Uzun köprü üzerinde, tam da sıkışıklığın olduğu yerden tüylü bir gölge fırladı. Tıkanıklığın üzeri köpükler yüzünden gri bir renk almıştı. Köpükler daha da yukarı yükseldi, rüzgâr ile birlikte döndü ve mavimsi ayın çıktığı havada uçuştu.
Şelalelerin altında, sıkışıklığın üzerinde küçük damlaların oluşturduğu mavi parlak sütun gökyüzüne doğru uzanıyordu. Uykulu tarlaların üzerinde bir baykuş yavaş ve maharetli bir şekilde uçuyordu. Bazen de çitin üzerine tünüyor, ıslık çalarak gagasını şaklatıyordu.
Şelaleler, yüzyıllardır bilinen aynı şarkıları mırıldanıyordu.
Komiser, çağlarcanın eğimli yerinde kalbi arada duraklayarak bekliyor, beyazımsı açık renkli suyun bulunduğu devasa alana uçsuz bucaksız bir şekilde çıkan uçurumun derinliğine bakıyor, sigara içiyor, dağın eteğindeki yangını ve tomruk sıkışıklığını seyrediyordu sakin sakin. Tepedeki hamama yaklaştı, nöbetçi ise görevini devretti. Daha sonra aylakların konaklamak için mutlu bir şekilde toplandığı tarafa indi ve ambardan yaşlı işçi başına seslendi:
“Hamamda onlarla olmak nasıl?”
“Doğruyu söylemek gerekirse, onlara içki vermek adet oldu.”

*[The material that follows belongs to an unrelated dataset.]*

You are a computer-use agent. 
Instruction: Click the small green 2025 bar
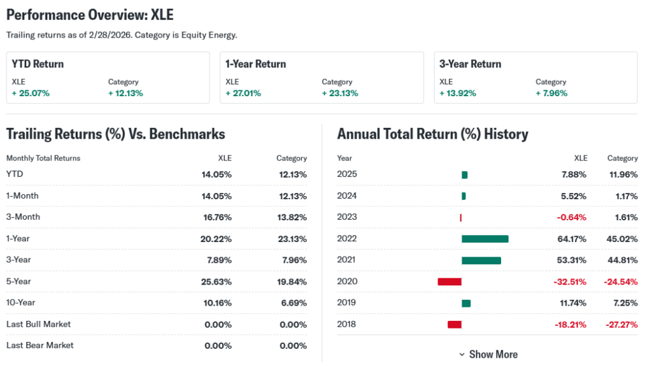(464, 175)
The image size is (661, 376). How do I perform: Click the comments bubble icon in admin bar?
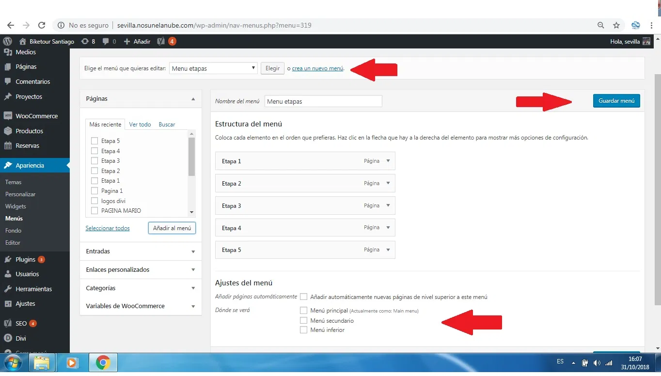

Komiser, elini kolunu kızgın bir şekilde sallayarak, yerine çekildi.
Üst rütbeli işçi başı hamama girerek paketi açtı ve şişeyi sıranın üzerine koydu. Rafta duran akağaç kabuğundan yapılmış dört adet ayakkabı tabanı, yani iki varlık, tatlı su gelinciği gibi anında kayboldu, sessizce rafın arkasından kayıp gittiler.
“İletmemiz emredildi! Orada çerez dâhil her şey var… Fakat çocuklar, orman halkı yarın çağlarcada olmak zorunda.”
“Doğru mu?” dedi birisi, titreyen elleriyle kabı tutarak.
“Bekle Mikişka! Doğru düzgün yapmak gerek, şurada bir yerde süt kabı olacaktı…”
“Buldun mu onu!”
“Yavaş yavaş suyla doldurmak lazım! Suyla!”
“Duyuyor musunuz çocuklar? Orman halkı yarın çağlarcada olmak zorunda!”
“Duyuyoruz… Söyle bakalım! Duyduğuma göre kısa bir süre önce işçi başı olmuşsun.”
“Evet, alaşımdan sorumluyum… Komhoz19‘da…”
“Yaa, at arabasında mı?20 Ormandakiler yarın çağlarcada olmayacak. Yazık, hemen gitsinler isterdim hâlbuki.”
“Bekle Mikişka! Birlikte gitmek gerek, sen de canım.”
“Yoldaş komisere, yüreğine inmesin diye de ki, teşekkür ederim, fakat orman halkı yarın hiçbir şekilde çağlarcada olmayacak!”